→ Exercise objective
From the entries that follow, pick out all lines holding "computer".

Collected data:
BEGIN

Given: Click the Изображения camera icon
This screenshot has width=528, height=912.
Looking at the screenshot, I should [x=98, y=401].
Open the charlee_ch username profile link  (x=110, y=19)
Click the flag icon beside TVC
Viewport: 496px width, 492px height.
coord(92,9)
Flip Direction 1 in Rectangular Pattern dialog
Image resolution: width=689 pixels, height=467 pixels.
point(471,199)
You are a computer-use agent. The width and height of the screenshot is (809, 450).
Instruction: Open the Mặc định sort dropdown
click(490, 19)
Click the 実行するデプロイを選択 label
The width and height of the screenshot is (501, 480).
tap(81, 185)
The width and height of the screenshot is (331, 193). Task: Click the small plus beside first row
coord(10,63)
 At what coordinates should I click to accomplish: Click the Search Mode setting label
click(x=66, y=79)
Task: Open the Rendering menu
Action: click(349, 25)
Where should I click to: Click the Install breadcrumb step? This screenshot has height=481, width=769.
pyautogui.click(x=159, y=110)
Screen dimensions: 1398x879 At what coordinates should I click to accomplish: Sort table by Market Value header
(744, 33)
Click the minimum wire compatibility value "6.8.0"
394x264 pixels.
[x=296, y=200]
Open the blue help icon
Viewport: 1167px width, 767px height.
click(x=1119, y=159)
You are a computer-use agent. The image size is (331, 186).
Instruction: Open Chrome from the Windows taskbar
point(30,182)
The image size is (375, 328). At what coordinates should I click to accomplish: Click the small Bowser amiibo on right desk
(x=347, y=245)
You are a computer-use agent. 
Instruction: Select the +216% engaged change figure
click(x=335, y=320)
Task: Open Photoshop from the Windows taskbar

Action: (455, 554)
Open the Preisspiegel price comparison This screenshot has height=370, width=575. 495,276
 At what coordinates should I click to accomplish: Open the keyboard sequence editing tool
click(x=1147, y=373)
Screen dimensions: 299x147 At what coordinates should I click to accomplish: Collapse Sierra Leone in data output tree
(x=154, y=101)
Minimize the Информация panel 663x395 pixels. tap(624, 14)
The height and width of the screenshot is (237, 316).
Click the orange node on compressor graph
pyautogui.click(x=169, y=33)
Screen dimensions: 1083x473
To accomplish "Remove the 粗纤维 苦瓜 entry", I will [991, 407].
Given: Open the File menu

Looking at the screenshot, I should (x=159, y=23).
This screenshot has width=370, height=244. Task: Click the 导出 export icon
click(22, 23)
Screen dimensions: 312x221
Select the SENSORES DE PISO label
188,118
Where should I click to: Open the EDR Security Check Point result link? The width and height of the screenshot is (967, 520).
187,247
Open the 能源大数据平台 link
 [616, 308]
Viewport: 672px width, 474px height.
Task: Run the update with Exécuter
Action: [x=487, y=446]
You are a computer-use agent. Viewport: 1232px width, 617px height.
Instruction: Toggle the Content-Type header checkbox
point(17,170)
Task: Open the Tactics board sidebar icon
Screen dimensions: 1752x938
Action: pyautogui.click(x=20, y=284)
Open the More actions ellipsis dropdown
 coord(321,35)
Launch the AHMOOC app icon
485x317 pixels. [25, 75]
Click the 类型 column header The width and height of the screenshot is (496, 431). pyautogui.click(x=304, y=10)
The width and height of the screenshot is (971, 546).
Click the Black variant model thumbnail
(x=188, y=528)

END

→ Output of the exercise
You are a computer-use agent. The width and height of the screenshot is (809, 450).
You are a computer-use agent. The image size is (331, 186).
You are a computer-use agent. 
You are a computer-use agent. Viewport: 1232px width, 617px height.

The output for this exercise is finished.